First respondent electrician employed by second respondent independent contractor working at warehouse – First respondent suffering serious injuries when struck by reach truck driven by warehouse employee — Court finding second respondent liable for failure to provide safe system of work or to give safe operational instructions — Court finding appellant warehouse owner in breach of statutory duty to visiting electrician — Whether appellant having “control” of warehouse — Whether appellant owing first respondent statutory duty to ensure safe circulation of pedestrian and vehicles – Whether appellant owing common law duty of care — Whether appellant in breach of duty — Whether first respondent contributorily negligent – Appeal dismissed
The appellant (the first defendant in the court below) owned and operated a warehouse. The second respondent (the second defendant in the court below), an independent contractor, was responsible for maintaining electrical items at the warehouse. The first respondent electrician (the claimant in the court below) was employed by the second respondent. He was hit by a reach truck whilst carrying out electrical work inside the warehouse and suffered serious injuries. He argued that both the appellant and the second respondent were responsible for his injuries and brought a claim for damages against them and their insurers. Both parties denied liability.
The judge at first instance found that the appellant had breached its statutory duty under regulation 17 of the Workplace (Health, Safety and Welfare) Regulations 1992 (SI 1992/3004). The appellant controlled the warehouse for the purposes of regulation 4 of the 1992 Regulations, and was therefore required to ensure compliance with the regulations. That control extended to the second respondent’s employees while they worked at the warehouse and triggered the operation of regulation 17, which required every workplace to be organised in such a way that pedestrians and vehicles could circulate safely.
The judge also found that the second respondent, as the first respondent’s employer, had in breached its duty of care by not providing a safe system of work or safe operational instructions. The judge attributed 60% of the liability to the appellant and 40% to the second respondent. A deduction of 25% was made for the first respondent’s contributory negligence. The appellant appealed, contending that the duty under regulation 17 was owed only to its own employees and not to those of contractors, such as the first respondent.
Held: The appeal was dismissed.
Since the second respondent was an independent contractor engaged to carry out electrical works at the appellant’s warehouse, it, not the appellant, was obliged to instruct its electricians in the execution of that work. However, that did not mean that the second respondent had sole control over the first respondent’s activities in the warehouse or that the appellant exercised no control. The warehouse was a large building, with vehicles traversing aisles and many operations taking place every day and night. Many people had reason to be in the warehouse, some being employed by the appellant and others employed by outside contractors. It was essential that rules were in place to maintain everybody’s safety.
Regulation 4(2)(c) limited the responsibility of the workplace owner or occupier to matters in respect of which it was, or should have been competent to give instructions to visiting contractors and their employees.
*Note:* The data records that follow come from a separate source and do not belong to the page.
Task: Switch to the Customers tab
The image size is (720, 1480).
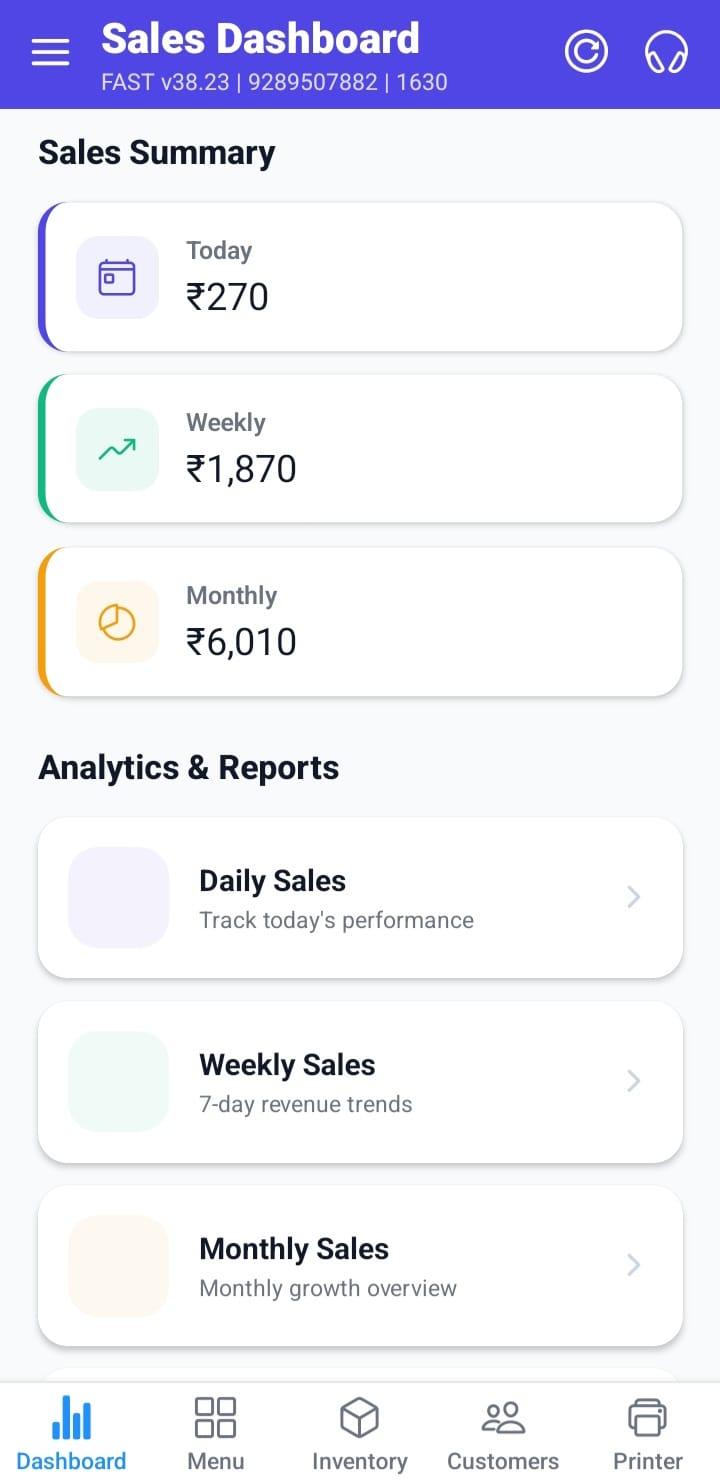Action: [x=503, y=1434]
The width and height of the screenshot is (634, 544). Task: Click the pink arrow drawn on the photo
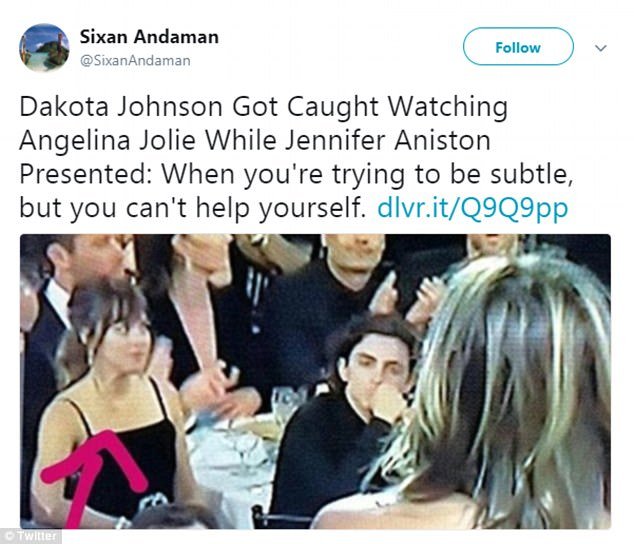tap(93, 473)
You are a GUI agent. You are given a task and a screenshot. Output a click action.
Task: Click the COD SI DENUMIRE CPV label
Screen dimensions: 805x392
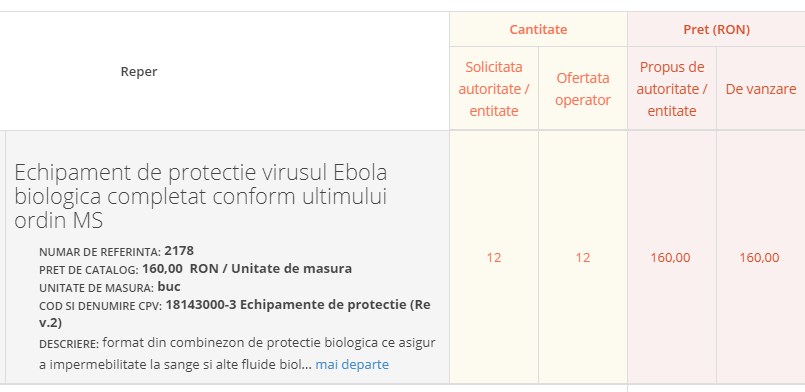pos(101,306)
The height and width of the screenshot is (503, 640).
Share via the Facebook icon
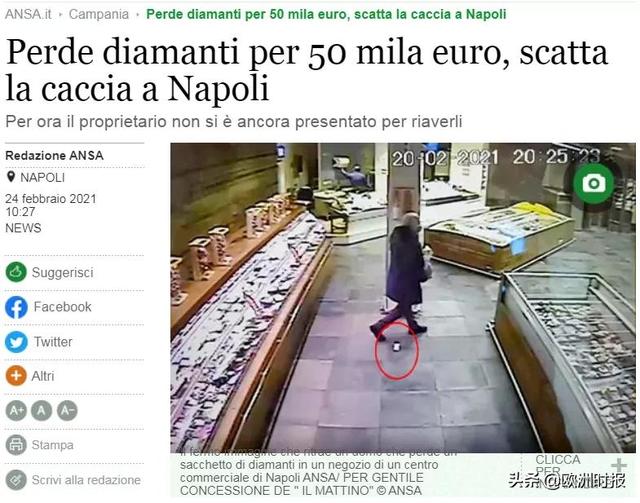16,307
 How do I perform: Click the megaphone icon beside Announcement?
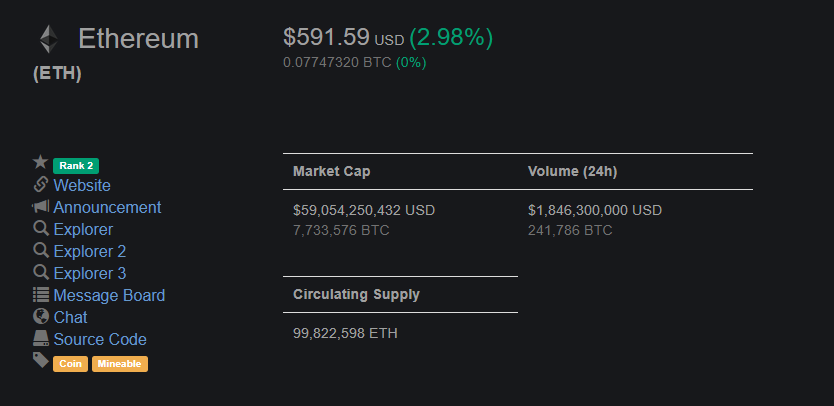click(x=40, y=206)
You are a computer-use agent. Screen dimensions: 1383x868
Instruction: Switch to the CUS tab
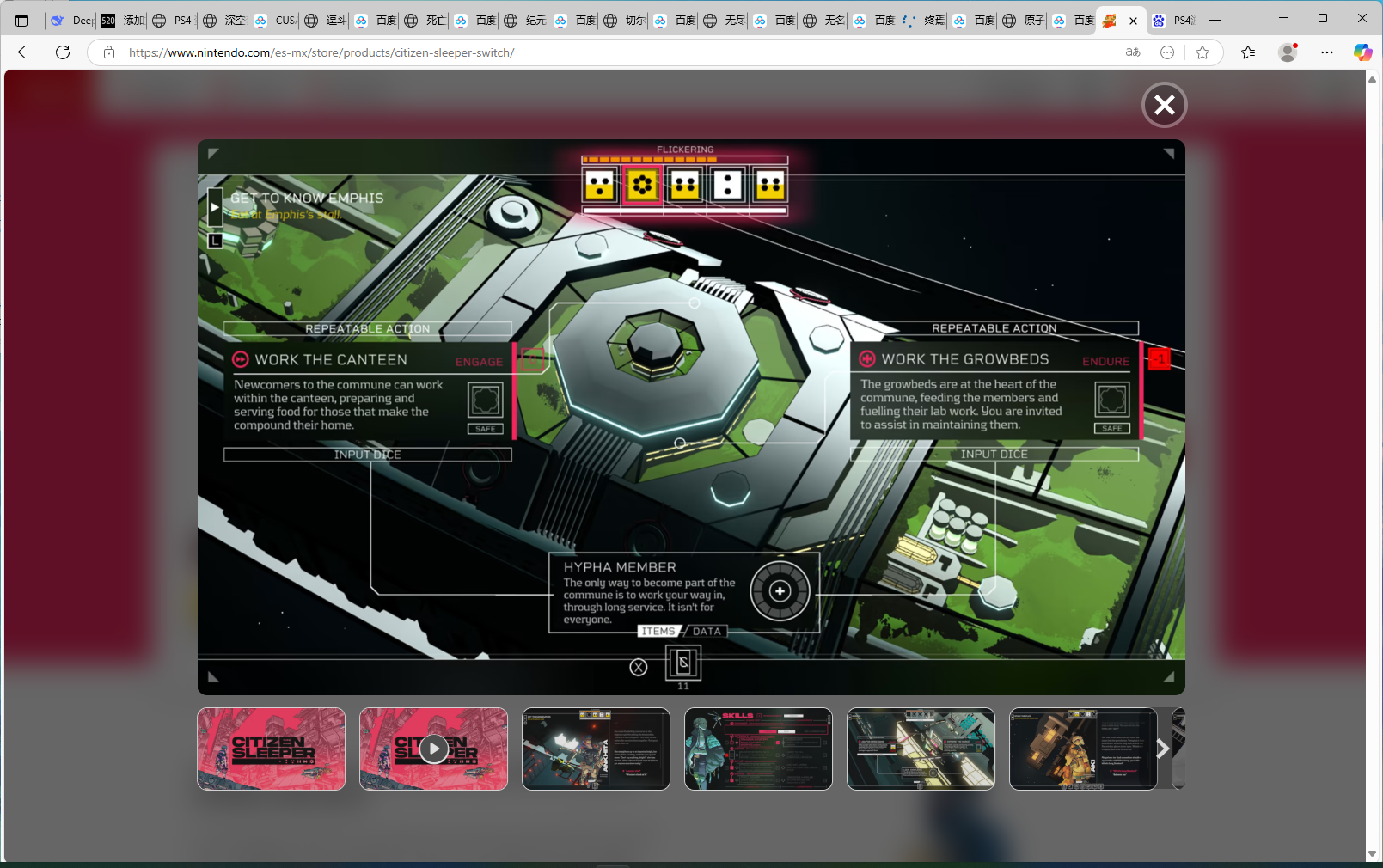point(275,20)
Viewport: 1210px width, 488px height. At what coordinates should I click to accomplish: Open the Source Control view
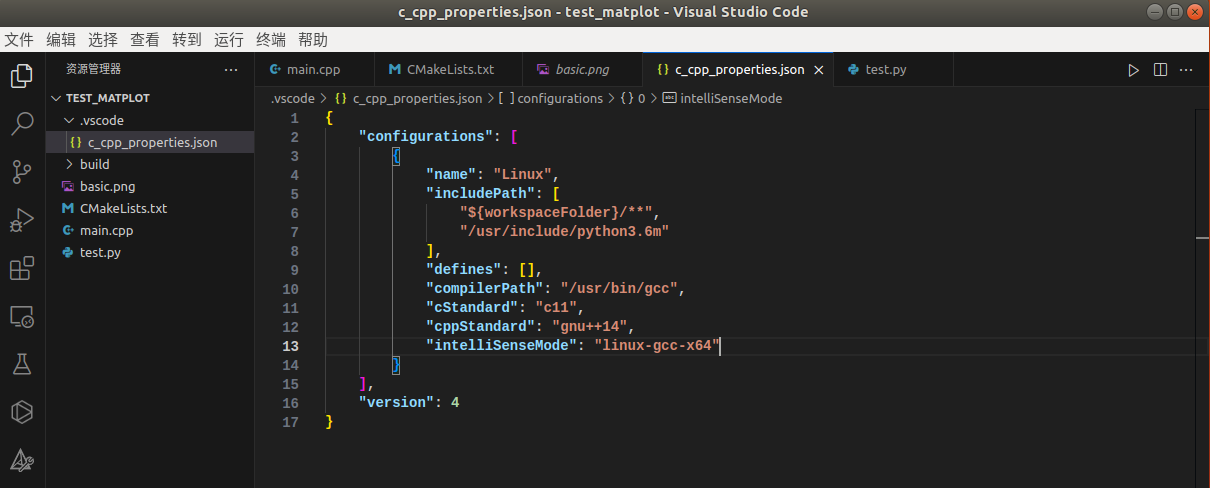click(x=22, y=172)
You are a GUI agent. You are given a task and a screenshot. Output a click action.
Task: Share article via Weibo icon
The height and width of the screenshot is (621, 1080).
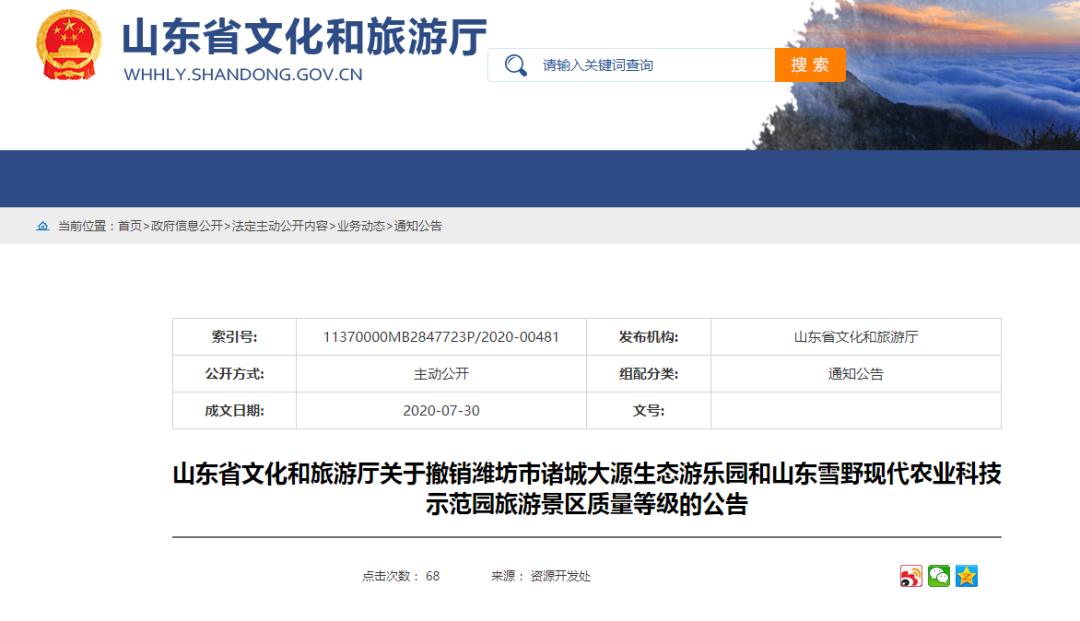click(910, 576)
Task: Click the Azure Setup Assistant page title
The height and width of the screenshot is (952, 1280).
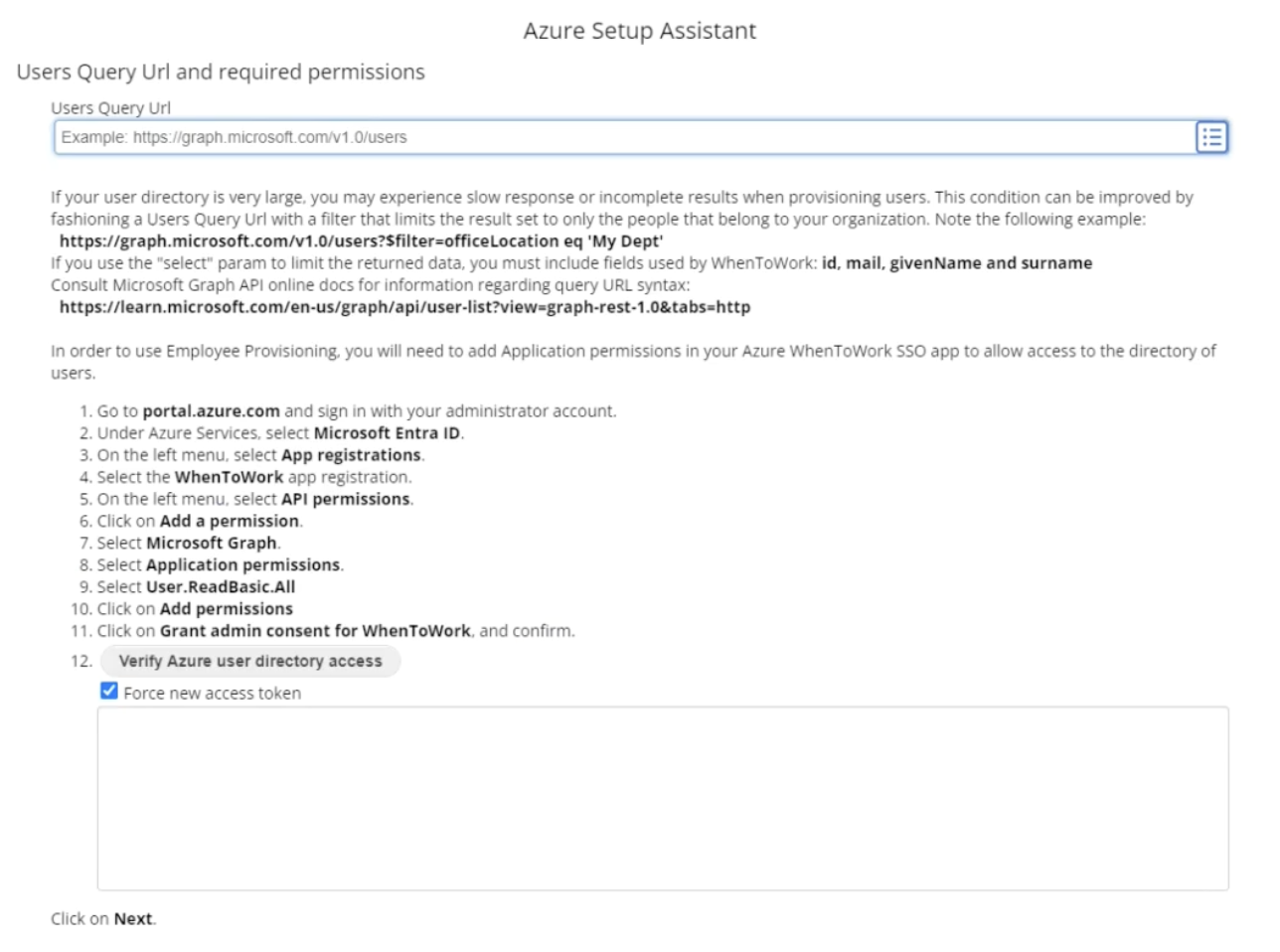Action: [x=640, y=31]
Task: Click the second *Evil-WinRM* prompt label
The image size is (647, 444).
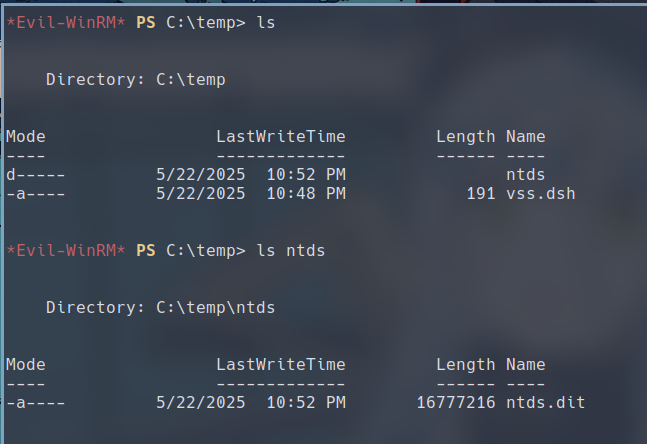Action: [66, 250]
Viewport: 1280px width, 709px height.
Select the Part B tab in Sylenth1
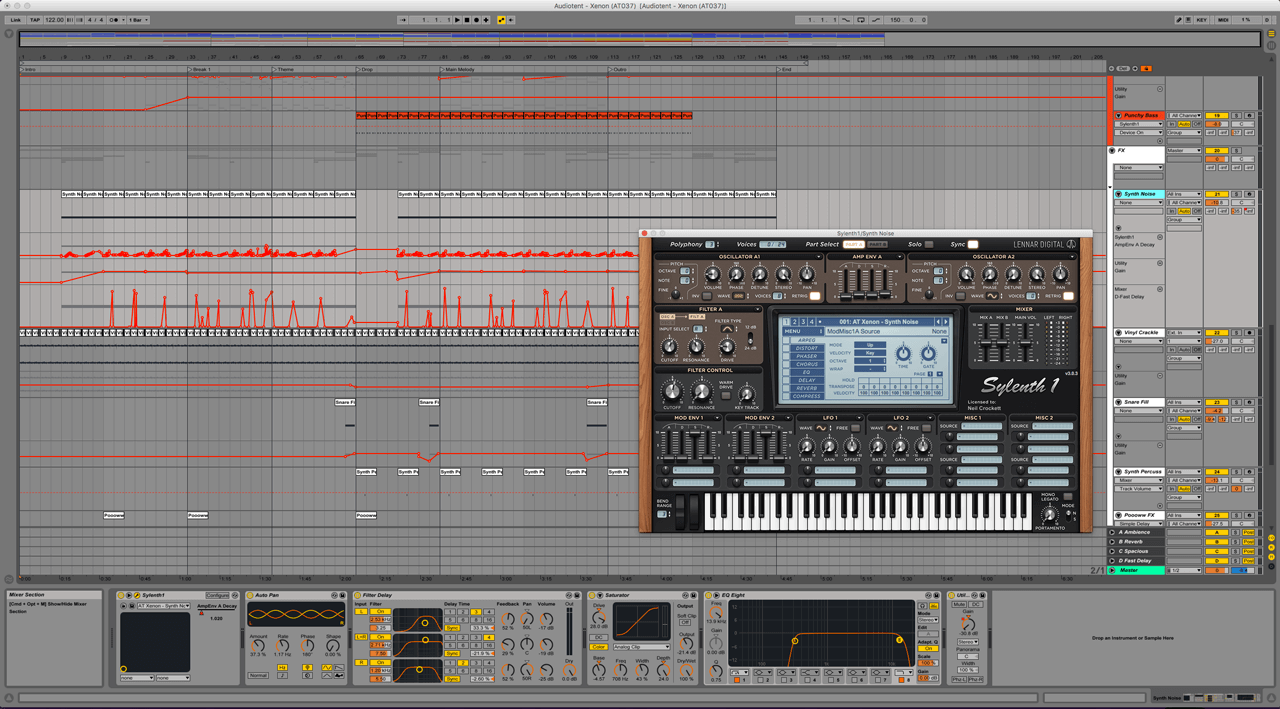pos(877,244)
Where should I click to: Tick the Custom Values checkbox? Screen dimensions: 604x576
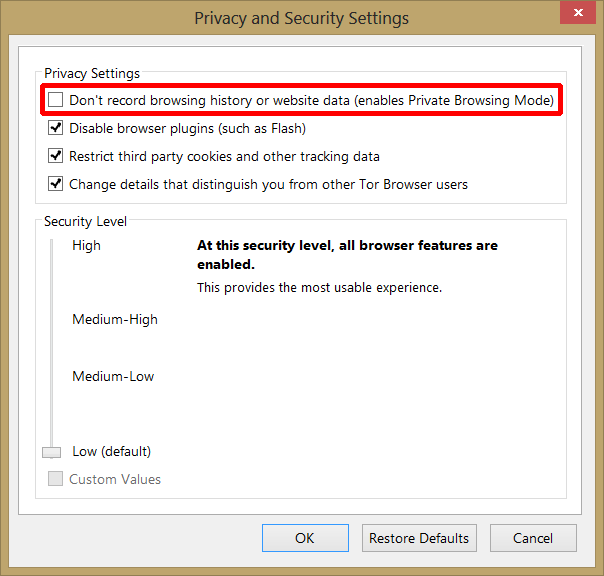click(56, 479)
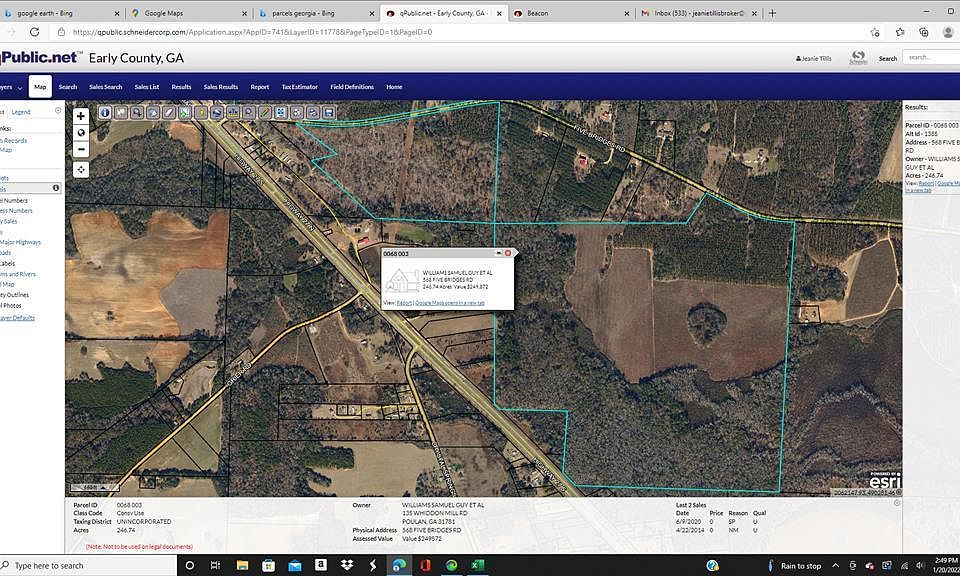Open Google Maps link in parcel popup

click(451, 301)
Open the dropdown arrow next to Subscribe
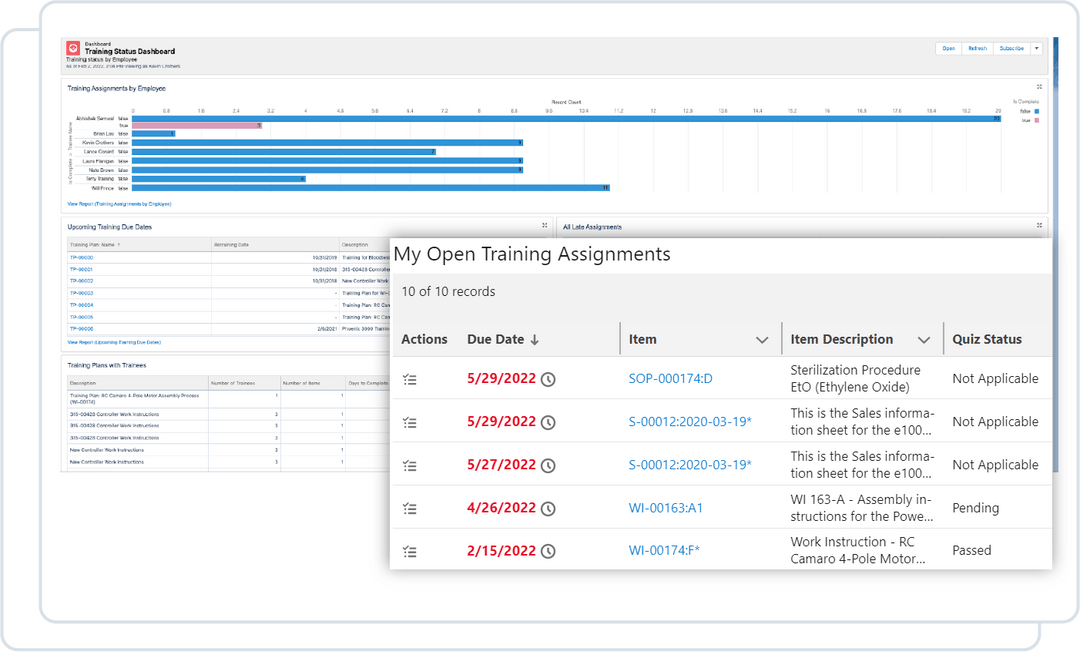This screenshot has height=652, width=1080. (x=1036, y=48)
Regulations 4(2) and 17 imposed on the appellant statutory duty to the first respondent to ensure the proper separation of vehicles and pedestrians in the warehouse. The appellant had breached that statutory duty in that it had permitted the first respondent to enter narrow aisles where reach trucks were or might have been operating. It also ought to have instructed the first respondent to shut off any such aisle after entering it. It had failed to do so and had allowed instead the first respondent to walk along fire routes and entering unprotected aisles.
At common law, the appellant had been responsible for co-ordinating the activities in the warehouse and ensuring that its employees and those of external contractors did not come into collision and, in particular, that pedestrians and vehicles could circulate safely. The appellant accordingly owed a duty of care to the first respondent at common law that was concurrent with its statutory duty. Since the second respondent was a bona fide operator, the appellant had been entitled to assume that it had given proper instruction to its employees, including the first respondent. Nevertheless, the appellant was not absolved from its responsibility to ensure safe co-ordination between the activities and movements of all individuals working in the warehouse. The judge’s decision on apportionment would therefore be upheld.
Lawrence West QC (instructed by Weightmans LLP, of Leicester) appeared for the appellant; Bruce Silvester and Kate Balmer (instructed by Irwin Mitchell LLP, of Birmingham) appeared for the first respondent; Richard Moat (instructed by Hugh James Solicitors, of Cardiff) appeared for the second respondent.